ASSIGNMENT: From the listing that follows, reproduce only the lines from the one holding "You are a GUI" through the one holding "Where should I", both included, with no pictures.

DATA FOR PROCESSING:
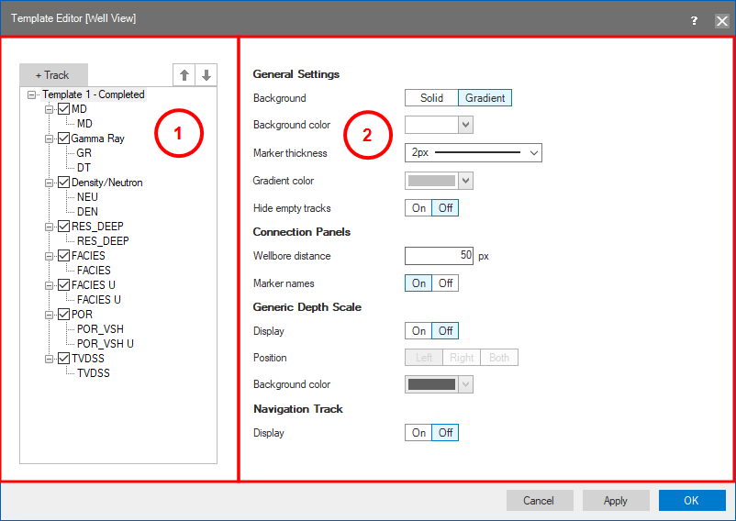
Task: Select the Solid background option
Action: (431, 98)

==

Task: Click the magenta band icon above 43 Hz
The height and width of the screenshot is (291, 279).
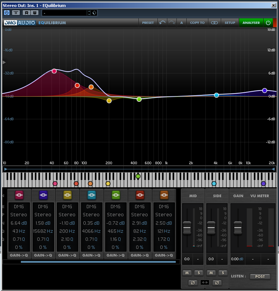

...

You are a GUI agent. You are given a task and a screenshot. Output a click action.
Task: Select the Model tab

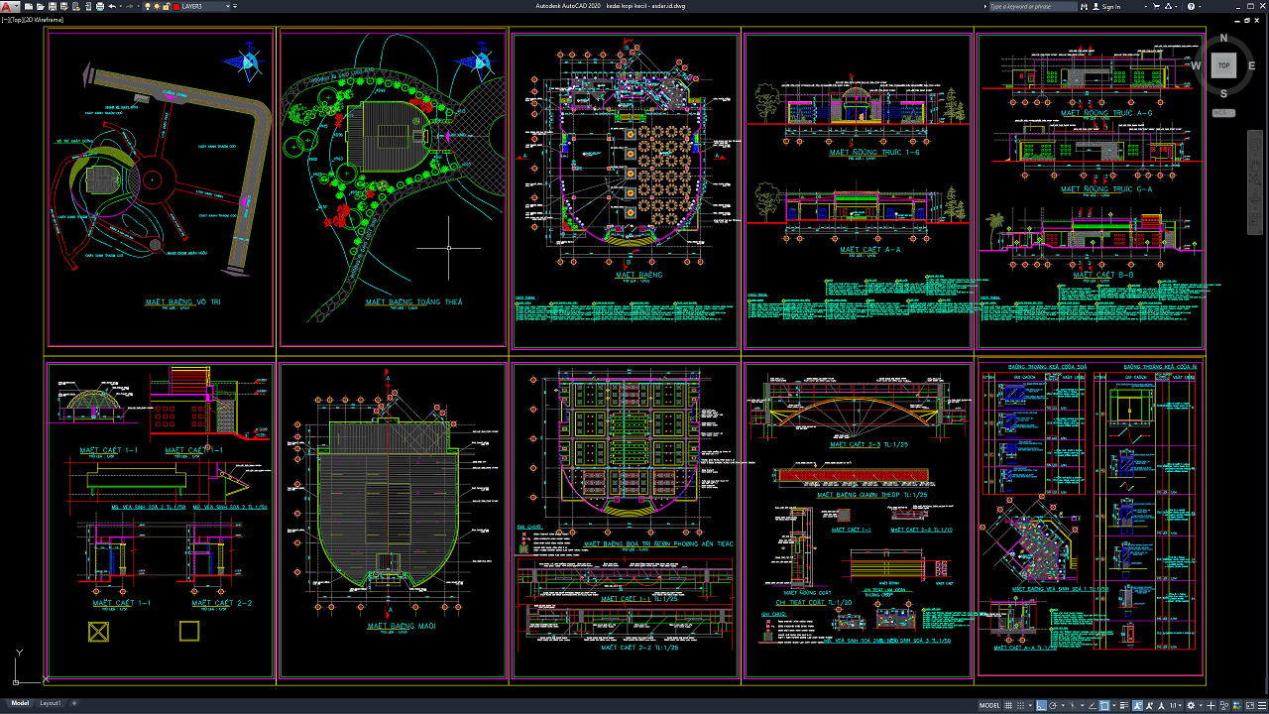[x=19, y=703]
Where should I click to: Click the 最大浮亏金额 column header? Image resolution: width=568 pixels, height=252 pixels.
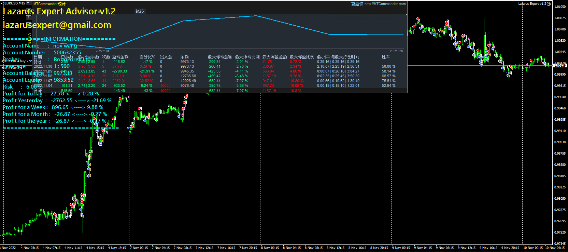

WRITTEN RESPONSE:
You are a GUI agent. You are given a task and a screenshot. Output a click action.
Task: Select the Model tab

[x=19, y=703]
Where should I click to: Click the 最大浮亏金额 column header? Image resolution: width=568 pixels, height=252 pixels.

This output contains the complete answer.